El tope fiscal había demostrado ser una política con pocos amigos fuera de los miembros de la Asociación Económica Americana. Los republicanos del Congreso a los que no les gustó lo que pasó con la promesa de «no crear nuevos impuestos» en el acuerdo presupuestario de 1990 probablemente se habrían mostrado escépticos. El tope habría tenido un impacto desproporcionado en quienes vivían en los suburbios representados por republicanos como Gradison. Esos eran dos puntos en contra.
¿Y qué pasa con los demócratas del Congreso? Los que más querían aumentar el acceso habrían sido los menos entusiastas de un plan basado en créditos fiscales. Querían «Medicare para todos» o «jugar o pagar», enfoques que el presidente Bush dejó claro que no firmaría. Para muchos demócratas, la oposición de los sindicatos habría hecho que un tope fiscal fuera difícil de digerir.
Un posible compromiso habría sido fijar el impuesto de manera que sólo los planes más costosos sintieran el impacto. Esto habría reducido tanto el dolor político asociado a la propuesta como la cantidad disponible para pagar la ampliación del acceso. Otro camino hacia la Rosaleda habría sido reconocer que una reforma «integral» no era políticamente realista y conformarse con un incremento. El representante Henry Waxman (demócrata de California), presidente de un subcomité de salud de la Cámara de Representantes, había aprovechado con éxito este enfoque para ampliar la población cubierta por los programas estatales de Medicaid. Sin duda, podría haber sugerido una ampliación de Medicaid.
Cualquiera que sea el resultado, el esfuerzo de la administración Bush por aplicar la reforma sanitaria habría demostrado lo difícil que es ampliar el acceso reordenando las cantidades que el gobierno federal ya dedica a la atención sanitaria. Es mucho más fácil aumentar el acceso cuando el proceso es aditivo y no de suma cero. Un proceso aditivo amplía las bases impositivas o eleva las tasas. Este enfoque sólo habría sido políticamente posible si los republicanos hubieran estado al margen, como lo estuvieron durante los dos primeros años de los gobiernos de Clinton y Obama, cuando los demócratas controlaban la presidencia y ambos lados del Capitolio.
El gobierno de Bush podría haber terminado en 1993, pero su afirmación de que la reforma «integral» requiere abordar los costos, así como ampliar el acceso, persistió en el discurso político.

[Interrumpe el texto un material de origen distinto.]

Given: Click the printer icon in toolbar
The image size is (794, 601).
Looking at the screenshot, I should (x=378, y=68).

Hubo muchas razones por las que la administración Clinton no logró un «momento Rose Garden» para la reforma sanitaria, y las complejidades de los mecanismos de control de costes estaban entre ellas.

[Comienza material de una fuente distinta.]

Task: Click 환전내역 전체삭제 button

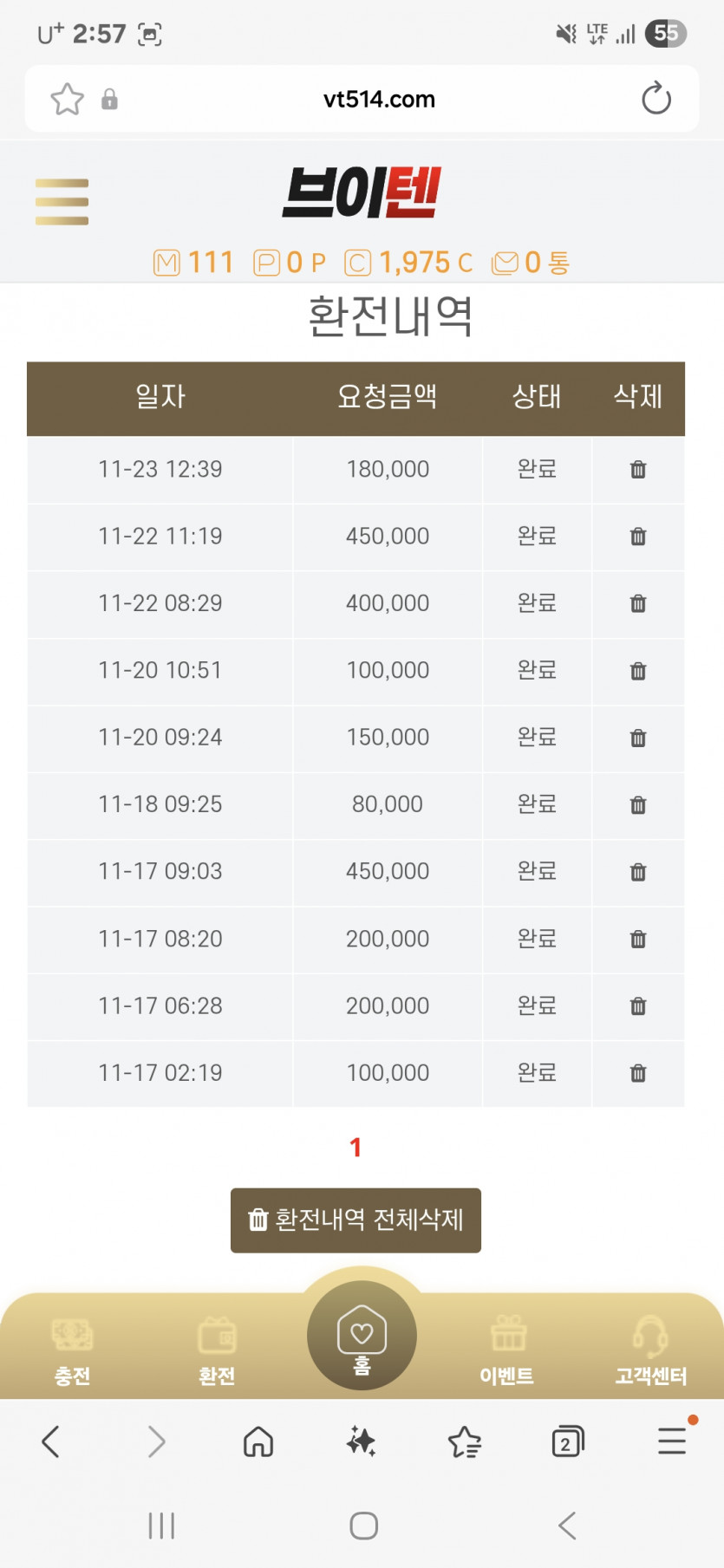Action: tap(355, 1220)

El efecto más importante de un segundo mandato de Bush habría sido mantener a los republicanos del Congreso dentro de la carpa de elaboración de políticas sanitarias. Aquellos que no aprobaban la voluntad del presidente Bush de comprometerse con los demócratas del Congreso podrían haber refunfuñado, reduciendo probablemente el número de votos republicanos a favor de cualquier paquete final.
Sin un presidente de su propio partido, los republicanos del Congreso tenían libertad para desempeñar el papel de partido de la oposición. Lo hicieron con gran éxito. Tanto la Cámara de Representantes como el Senado pasaron a ser controlados por los republicanos en las elecciones de 1994, la Cámara de Representantes por primera vez en 40 años. Pasarían 14 años hasta que la Cámara, el Senado y la Casa Blanca volvieran a estar en manos de un partido que pusiera la reforma sanitaria «integral» en lo más alto de la agenda, y esta vez los demócratas no desperdiciarían la oportunidad.